Source : commission des lois du Sénat.

Ces réformes concernent tant la matière civile que pénale et ont souvent accru la charge de travail pesant sur les magistrats et les fonctionnaires, aggravant l'engorgement des juridictions . De l'avis de votre mission, des chefs de cour et de juridiction, ainsi que des magistrats et fonctionnaires qu'elle a rencontrés lors de ses déplacements, les conséquences qui en résultent n'ont pas été correctement évaluées, ni préalablement, ni a posteriori , s'agissant des moyens humains et matériels nécessaires à leur bonne mise en oeuvre.

2. L'insuffisance des études d'impact et l'absence de prise en compte de la dimension opérationnelle des réformes

Les conséquences concrètes des réformes législatives sur le fonctionnement des juridictions sont souvent insuffisamment détaillées dans les études d'impact des projets de loi 20 ( * ) , voire ignorées, ce que votre mission juge particulièrement dommageable, et ce qui est par ailleurs régulièrement dénoncé par les parlementaires lors de l'examen des projets de loi. Les juridictions dans lesquelles votre mission s'est déplacée se plaignent, à juste titre, de cette impréparation des réformes, qui a ensuite des conséquences très concrètes lors de leur mise en oeuvre : pas ou pas assez de redéploiements ou de créations de postes, en cas de mission nouvelle, pas de réflexion sur l'organisation, développement tardif des nouvelles procédures dans les outils informatiques...

Parmi les exemples récents, peut être citée la création statutaire, par la loi organique n° 2016-1090 du 8 août 2016 relative aux garanties statutaires, aux obligations déontologiques et au recrutement des magistrats ainsi qu'au Conseil supérieur de la magistrature, du juge des libertés et de la détention en tant que juge spécialisé 21 ( * ) . Cette création s'est opérée sans qu'un état des lieux suffisant n'ait été dressé par le ministère sur les conséquences organisationnelles ou les moyens nécessaires à cette réforme. Le juge des libertés et de la détention s'était d'ailleurs déjà vu confier, à moyens constants et sans étude d'impact approfondie, des compétences nouvelles, comme celle relative aux contestations des décisions de placement en centre de rétention administrative 22 ( * ) , compétence relevant auparavant du juge administratif, mais qui n'a fait l'objet d'aucun transfert de postes.

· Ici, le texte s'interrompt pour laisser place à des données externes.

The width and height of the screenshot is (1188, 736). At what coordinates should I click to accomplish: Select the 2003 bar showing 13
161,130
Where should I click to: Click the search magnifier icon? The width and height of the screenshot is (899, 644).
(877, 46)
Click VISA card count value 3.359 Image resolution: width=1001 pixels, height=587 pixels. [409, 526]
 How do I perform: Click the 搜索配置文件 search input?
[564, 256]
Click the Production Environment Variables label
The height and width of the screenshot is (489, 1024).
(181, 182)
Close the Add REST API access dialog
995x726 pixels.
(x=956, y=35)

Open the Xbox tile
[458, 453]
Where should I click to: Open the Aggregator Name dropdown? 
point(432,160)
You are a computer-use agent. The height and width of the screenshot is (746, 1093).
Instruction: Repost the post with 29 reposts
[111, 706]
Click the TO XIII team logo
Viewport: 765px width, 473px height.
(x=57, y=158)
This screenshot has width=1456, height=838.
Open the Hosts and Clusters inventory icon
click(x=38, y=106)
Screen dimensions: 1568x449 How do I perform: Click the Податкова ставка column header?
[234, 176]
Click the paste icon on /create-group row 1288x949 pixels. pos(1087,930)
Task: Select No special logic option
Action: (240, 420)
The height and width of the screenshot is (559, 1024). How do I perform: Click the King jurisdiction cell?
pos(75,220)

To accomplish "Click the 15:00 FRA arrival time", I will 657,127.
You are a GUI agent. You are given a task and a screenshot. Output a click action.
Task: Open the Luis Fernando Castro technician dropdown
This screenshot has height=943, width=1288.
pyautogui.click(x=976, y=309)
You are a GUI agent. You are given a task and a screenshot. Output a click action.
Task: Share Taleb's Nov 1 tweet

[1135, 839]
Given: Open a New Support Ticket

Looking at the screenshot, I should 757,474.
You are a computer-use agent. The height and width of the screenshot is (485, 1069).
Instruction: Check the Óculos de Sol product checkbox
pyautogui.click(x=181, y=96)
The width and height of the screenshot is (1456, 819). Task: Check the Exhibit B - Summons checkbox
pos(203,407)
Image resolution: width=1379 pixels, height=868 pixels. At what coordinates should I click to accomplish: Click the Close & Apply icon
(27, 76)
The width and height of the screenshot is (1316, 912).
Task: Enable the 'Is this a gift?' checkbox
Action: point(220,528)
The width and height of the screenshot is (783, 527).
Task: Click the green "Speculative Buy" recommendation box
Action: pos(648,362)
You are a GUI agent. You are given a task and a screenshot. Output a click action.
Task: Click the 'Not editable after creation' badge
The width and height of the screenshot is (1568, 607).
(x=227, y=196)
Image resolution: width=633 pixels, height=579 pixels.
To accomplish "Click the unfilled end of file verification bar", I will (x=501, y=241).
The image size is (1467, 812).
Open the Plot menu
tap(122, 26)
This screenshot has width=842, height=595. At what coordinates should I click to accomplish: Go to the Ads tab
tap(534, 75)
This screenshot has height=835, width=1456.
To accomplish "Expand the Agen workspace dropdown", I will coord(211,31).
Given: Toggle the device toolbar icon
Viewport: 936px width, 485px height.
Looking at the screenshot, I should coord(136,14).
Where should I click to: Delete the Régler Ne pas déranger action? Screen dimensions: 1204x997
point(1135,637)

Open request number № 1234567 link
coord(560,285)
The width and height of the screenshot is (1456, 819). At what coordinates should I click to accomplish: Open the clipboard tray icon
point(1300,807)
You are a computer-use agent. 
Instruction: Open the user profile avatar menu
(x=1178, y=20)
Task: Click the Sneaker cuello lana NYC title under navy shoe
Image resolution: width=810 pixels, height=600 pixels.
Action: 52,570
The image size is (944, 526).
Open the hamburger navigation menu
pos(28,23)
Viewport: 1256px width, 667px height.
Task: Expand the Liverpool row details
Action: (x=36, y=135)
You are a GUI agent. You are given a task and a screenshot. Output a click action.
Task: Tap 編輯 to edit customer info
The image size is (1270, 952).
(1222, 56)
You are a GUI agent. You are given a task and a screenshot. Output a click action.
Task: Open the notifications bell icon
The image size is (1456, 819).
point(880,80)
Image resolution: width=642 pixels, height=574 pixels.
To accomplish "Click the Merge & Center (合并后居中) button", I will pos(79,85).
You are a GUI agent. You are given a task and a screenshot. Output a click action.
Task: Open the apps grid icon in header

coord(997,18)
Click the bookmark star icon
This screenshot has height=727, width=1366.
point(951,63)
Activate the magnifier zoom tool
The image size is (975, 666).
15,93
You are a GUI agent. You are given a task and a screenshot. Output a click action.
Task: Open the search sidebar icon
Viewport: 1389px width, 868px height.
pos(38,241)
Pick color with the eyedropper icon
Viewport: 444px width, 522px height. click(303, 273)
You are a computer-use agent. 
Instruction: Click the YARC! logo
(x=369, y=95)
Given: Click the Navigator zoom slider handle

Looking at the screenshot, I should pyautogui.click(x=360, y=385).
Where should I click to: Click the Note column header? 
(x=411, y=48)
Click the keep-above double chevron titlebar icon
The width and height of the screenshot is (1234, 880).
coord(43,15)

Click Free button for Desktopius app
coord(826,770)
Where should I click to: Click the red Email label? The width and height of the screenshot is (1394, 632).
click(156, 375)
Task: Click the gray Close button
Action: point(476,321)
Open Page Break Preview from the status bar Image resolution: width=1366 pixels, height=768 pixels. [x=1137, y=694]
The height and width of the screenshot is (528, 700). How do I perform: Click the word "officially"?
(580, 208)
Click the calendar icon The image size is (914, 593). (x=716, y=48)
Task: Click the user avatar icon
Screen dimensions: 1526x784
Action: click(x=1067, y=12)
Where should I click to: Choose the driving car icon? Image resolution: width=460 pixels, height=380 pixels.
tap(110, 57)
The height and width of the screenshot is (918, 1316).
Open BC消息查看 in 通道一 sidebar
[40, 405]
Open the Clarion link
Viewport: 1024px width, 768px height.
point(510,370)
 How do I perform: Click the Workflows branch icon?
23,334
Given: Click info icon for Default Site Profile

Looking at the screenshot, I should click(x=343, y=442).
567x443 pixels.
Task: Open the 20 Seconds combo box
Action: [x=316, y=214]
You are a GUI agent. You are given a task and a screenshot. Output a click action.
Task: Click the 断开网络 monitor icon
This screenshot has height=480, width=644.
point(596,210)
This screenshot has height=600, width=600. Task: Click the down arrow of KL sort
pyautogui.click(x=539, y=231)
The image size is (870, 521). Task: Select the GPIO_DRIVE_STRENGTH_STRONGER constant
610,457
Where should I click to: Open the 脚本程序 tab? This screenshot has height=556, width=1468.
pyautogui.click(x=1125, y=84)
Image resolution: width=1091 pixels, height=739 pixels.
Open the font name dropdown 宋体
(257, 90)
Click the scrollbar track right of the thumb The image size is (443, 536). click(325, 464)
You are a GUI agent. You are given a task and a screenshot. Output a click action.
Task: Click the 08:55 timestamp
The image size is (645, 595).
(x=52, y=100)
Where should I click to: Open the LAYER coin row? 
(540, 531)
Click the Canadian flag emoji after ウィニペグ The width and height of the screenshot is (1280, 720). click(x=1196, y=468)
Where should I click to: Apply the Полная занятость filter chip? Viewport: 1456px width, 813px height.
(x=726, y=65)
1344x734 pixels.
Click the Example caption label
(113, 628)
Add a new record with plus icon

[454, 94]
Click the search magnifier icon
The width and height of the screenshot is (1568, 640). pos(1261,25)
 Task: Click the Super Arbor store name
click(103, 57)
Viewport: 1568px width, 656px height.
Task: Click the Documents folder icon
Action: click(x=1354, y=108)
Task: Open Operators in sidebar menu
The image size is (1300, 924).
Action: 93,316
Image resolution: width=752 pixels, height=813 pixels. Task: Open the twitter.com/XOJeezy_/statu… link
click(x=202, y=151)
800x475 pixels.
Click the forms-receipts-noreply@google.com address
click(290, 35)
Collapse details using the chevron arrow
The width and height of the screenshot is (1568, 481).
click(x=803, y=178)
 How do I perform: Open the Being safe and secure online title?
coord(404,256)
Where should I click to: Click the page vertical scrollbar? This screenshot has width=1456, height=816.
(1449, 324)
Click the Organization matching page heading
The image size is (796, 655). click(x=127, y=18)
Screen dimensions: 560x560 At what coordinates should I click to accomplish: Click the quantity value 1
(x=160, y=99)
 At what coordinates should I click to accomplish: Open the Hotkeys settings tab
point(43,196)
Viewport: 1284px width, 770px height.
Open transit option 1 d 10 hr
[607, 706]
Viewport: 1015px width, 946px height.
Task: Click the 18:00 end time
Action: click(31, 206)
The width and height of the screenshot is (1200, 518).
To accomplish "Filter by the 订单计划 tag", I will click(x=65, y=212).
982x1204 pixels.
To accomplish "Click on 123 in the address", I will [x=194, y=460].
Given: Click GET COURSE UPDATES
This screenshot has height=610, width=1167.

Peut également être citée la réforme de la protection juridique des majeurs en 2007 23 ( * ) , qui a fait l'objet de nouvelles mesures par voie d'ordonnance en 2015 24 ( * ) , et dont les applicatifs informatiques, d'après un président de tribunal de grande instance entendu par votre mission, ne sont toujours pas opérationnels près d'un an et demi après la publication de l'ordonnance. La Cour des comptes met par ailleurs en évidence dans un rapport de 2016 25 ( * ) concernant la révision des mesures de tutelle prévue par la réforme de 2007, « qu'en regard de l'augmentation du nombre d'affaires, les moyens nouveaux attribués n'ont guère été proportionnels » et que « la mise en oeuvre n'a pas été conforme » aux prévisions de l'étude d'impact annexée au projet de loi.

Peut encore être citée la réforme de la procédure prud'homale, en 2015 26 ( * ) , qui n'a toujours pas été intégrée dans les applicatifs informatiques selon les informations indiquées à votre mission.

Par ailleurs, s'ajoute à l'insuffisance des études d'impact initiales, l' absence d'obligation d'évaluation des amendements du Gouvernement , parfois à l'origine de réformes de grande ampleur, procédé largement utilisé entre la première lecture devant le Sénat et la première lecture devant l'Assemblée nationale de la loi n° 2016-1547 du 18 novembre 2016 de modernisation de la justice du XXI e siècle 27 ( * ) . Si les initiatives des parlementaires, tant propositions de loi qu'amendements, ne sont pas non plus soumises à l'obligation d'étude d'impact, elles ne peuvent toutefois, en application de l'article 40 de la Constitution, prévoir la création ou l'aggravation d'une charge publique.

Cette imprévisibilité concerne également les textes réglementaires . En outre, les circulaires ministérielles , censées être des outils d'aide à la correcte application de la loi, peuvent être sources de complexité supplémentaire . Il en est ainsi des circulaires de politique pénale. Censées permettre l'application d'une seule et même politique sur le territoire, votre mission a pu constater qu'elles pouvaient être des facteurs de complexité supplémentaire dans l'exercice des missions des parquets. La Conférence nationale des procureurs de la République, entendue par votre mission, évoquait à ce titre l'émission en 2016 de près de 106 circulaires d'application de la loi par la direction des affaires criminelles et des grâces (DACG), représentant près de 4 000 pages à maîtriser pour les magistrats du parquet.


* 20 Telles que prévues par la loi organique n° 2009-403 du 15 avril 2009 relative à l'application des articles 34-1, 39 et 44 de la Constitution.

* 21 Cette réforme entre en vigueur le 1 er septembre 2017.

* 22 Disposition de la loi n° 2016-274 du 7 mars 2016 relative au droit des étrangers en France, entrée en vigueur le 1 er novembre 2016.

* 23 Loi n° 2007-308 du 5 mars 2007 portant réforme de la protection juridique des majeurs.

* 24 Ordonnance n° 2015-1288 du 15 octobre 2015 portant simplification et modernisation du droit de la famille.

* 25 Cour des comptes, « La protection juridique des majeurs, une réforme ambitieuse, une mise en oeuvre défaillante », communication à la commission des finances de l'Assemblée nationale, septembre 2016, pages 49 et 50. Ce rapport est consultable à l'adresse suivante :

http://www.ccomptes.fr/Accueil/Publications/Publications/La-protection-juridique-des-majeurs-une-reforme-ambitieuse-une-mise-en-aeuvre-defaillante

* 26 Loi n° 2015-990 du 6 août 2015 pour la croissance, l'activité et l'égalité des chances économiques.

* 27 Votre mission souligne toutefois que l'étude d'impact initiale du projet de loi avait été saluée pour sa qualité par le Conseil d'État, selon les équipes du secrétariat général du ministère de la justice entendues par votre mission.